**What is expected**
Turn the entries from the line containing "Screen dimensions: 1024x607" through the line containing "[x=1140, y=17]" into a JSON list of strings with one string per line, leaving out blank lines.

**Input records**

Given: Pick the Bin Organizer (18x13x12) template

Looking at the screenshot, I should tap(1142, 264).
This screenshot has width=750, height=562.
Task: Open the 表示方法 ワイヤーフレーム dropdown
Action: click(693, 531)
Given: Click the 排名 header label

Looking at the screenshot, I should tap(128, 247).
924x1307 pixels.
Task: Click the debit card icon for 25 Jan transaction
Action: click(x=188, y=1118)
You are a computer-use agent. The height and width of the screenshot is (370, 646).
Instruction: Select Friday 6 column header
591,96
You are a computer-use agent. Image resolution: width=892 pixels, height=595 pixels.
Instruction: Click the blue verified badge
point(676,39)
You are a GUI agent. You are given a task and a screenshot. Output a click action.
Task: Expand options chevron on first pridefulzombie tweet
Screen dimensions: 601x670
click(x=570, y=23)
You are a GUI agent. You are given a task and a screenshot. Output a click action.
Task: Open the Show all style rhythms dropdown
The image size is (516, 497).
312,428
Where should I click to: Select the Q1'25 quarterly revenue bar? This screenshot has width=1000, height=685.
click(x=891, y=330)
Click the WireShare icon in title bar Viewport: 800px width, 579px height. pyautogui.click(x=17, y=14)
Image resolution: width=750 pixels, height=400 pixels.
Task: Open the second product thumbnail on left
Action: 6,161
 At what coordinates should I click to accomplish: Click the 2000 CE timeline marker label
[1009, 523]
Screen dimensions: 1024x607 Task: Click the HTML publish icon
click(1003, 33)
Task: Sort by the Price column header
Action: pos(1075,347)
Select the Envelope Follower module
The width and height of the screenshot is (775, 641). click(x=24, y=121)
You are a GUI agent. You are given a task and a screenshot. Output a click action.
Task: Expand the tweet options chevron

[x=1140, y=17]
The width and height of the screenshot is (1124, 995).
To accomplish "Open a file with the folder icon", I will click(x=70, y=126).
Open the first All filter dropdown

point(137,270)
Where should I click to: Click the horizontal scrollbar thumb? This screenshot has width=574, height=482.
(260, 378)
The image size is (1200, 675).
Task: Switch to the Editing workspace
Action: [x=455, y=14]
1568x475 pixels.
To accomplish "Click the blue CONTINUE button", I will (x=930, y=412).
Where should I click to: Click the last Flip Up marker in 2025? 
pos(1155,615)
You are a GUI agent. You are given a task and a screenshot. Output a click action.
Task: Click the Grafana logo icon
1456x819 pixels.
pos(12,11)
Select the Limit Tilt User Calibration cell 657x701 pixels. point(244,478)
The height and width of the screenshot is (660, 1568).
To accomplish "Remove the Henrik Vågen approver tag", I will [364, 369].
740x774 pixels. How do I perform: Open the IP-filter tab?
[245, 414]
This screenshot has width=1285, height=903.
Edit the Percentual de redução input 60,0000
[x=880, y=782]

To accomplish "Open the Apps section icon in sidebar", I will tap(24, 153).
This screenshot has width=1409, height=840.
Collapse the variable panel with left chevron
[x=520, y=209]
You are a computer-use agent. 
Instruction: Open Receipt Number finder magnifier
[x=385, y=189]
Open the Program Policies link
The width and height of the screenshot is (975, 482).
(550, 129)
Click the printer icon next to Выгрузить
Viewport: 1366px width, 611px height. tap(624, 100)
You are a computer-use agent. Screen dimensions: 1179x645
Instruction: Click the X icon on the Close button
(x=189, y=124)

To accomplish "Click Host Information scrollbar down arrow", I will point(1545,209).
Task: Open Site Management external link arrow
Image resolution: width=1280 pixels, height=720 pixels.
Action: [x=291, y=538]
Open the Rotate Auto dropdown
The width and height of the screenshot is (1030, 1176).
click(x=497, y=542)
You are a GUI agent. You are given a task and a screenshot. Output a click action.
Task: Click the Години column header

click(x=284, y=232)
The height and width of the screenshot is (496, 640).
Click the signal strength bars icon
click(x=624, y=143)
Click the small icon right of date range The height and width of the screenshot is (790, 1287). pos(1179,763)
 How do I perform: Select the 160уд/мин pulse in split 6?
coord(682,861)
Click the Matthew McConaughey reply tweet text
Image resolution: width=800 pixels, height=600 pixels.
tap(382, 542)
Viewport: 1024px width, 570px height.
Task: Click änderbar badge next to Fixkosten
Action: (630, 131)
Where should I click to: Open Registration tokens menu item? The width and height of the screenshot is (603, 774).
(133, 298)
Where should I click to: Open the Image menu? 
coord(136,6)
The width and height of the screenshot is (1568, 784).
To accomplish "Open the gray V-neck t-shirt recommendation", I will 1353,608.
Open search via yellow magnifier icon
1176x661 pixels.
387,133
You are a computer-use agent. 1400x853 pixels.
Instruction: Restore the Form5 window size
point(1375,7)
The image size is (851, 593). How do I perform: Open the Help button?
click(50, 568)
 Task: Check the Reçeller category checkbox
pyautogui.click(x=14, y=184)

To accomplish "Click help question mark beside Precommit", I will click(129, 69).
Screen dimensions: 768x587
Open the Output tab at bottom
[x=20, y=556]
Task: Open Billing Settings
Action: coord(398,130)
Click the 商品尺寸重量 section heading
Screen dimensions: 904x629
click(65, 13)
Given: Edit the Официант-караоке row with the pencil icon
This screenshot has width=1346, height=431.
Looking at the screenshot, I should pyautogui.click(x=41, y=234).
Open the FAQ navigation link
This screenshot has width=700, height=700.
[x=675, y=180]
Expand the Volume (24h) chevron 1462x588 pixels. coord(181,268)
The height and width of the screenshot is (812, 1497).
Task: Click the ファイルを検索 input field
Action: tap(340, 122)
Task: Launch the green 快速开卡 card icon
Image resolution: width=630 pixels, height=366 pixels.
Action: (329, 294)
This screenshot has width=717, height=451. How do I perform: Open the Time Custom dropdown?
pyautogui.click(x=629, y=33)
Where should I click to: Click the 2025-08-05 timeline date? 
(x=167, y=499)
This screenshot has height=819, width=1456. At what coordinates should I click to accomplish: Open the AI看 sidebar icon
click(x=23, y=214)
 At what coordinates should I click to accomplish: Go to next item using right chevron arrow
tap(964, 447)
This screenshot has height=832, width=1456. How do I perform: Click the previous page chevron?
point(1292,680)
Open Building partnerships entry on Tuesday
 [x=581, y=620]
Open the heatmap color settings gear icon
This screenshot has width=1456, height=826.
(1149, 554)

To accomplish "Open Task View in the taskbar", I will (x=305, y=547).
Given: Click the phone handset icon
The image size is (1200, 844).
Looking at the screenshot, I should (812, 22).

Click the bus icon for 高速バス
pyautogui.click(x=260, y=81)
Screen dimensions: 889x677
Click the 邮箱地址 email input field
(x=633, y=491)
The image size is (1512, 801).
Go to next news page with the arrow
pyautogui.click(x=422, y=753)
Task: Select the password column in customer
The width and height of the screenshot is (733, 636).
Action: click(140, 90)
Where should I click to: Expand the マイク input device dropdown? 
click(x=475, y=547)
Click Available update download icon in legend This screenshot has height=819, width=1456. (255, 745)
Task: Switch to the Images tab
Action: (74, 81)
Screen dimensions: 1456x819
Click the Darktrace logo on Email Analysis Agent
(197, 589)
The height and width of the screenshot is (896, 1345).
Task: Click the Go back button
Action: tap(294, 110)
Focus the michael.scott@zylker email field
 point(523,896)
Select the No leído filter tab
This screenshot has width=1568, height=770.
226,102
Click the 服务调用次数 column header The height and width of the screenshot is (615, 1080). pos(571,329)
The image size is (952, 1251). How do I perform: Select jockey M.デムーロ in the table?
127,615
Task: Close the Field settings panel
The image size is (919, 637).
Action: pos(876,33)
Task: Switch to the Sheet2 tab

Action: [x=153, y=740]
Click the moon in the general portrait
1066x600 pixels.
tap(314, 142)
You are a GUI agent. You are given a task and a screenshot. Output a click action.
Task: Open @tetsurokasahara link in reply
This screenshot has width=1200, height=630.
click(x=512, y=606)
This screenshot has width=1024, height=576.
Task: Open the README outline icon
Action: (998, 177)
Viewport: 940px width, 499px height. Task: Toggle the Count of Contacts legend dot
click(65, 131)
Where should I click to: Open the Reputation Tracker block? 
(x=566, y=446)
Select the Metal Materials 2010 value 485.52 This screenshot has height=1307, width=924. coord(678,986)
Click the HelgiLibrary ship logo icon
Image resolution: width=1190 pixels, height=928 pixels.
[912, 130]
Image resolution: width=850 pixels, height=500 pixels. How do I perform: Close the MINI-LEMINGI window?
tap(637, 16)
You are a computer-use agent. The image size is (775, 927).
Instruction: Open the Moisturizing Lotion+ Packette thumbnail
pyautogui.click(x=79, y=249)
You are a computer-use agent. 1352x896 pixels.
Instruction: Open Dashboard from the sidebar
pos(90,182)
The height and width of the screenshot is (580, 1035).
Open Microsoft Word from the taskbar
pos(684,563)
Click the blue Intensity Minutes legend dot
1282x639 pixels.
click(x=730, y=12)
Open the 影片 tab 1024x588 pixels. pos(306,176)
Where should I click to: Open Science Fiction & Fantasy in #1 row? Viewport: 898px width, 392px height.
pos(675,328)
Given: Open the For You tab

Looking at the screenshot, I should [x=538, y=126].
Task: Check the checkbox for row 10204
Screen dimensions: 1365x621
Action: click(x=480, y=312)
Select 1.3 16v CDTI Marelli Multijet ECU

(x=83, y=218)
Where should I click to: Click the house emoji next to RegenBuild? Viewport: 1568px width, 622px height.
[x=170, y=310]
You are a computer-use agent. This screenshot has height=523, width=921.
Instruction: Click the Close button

**Exercise response**
[
  "Screen dimensions: 1024x607 Task: Click the HTML publish icon",
  "click(1003, 33)",
  "Task: Sort by the Price column header",
  "Action: pos(1075,347)",
  "Select the Envelope Follower module",
  "The width and height of the screenshot is (775, 641). click(x=24, y=121)",
  "You are a GUI agent. You are given a task and a screenshot. Output a click action.",
  "Task: Expand the tweet options chevron",
  "[x=1140, y=17]"
]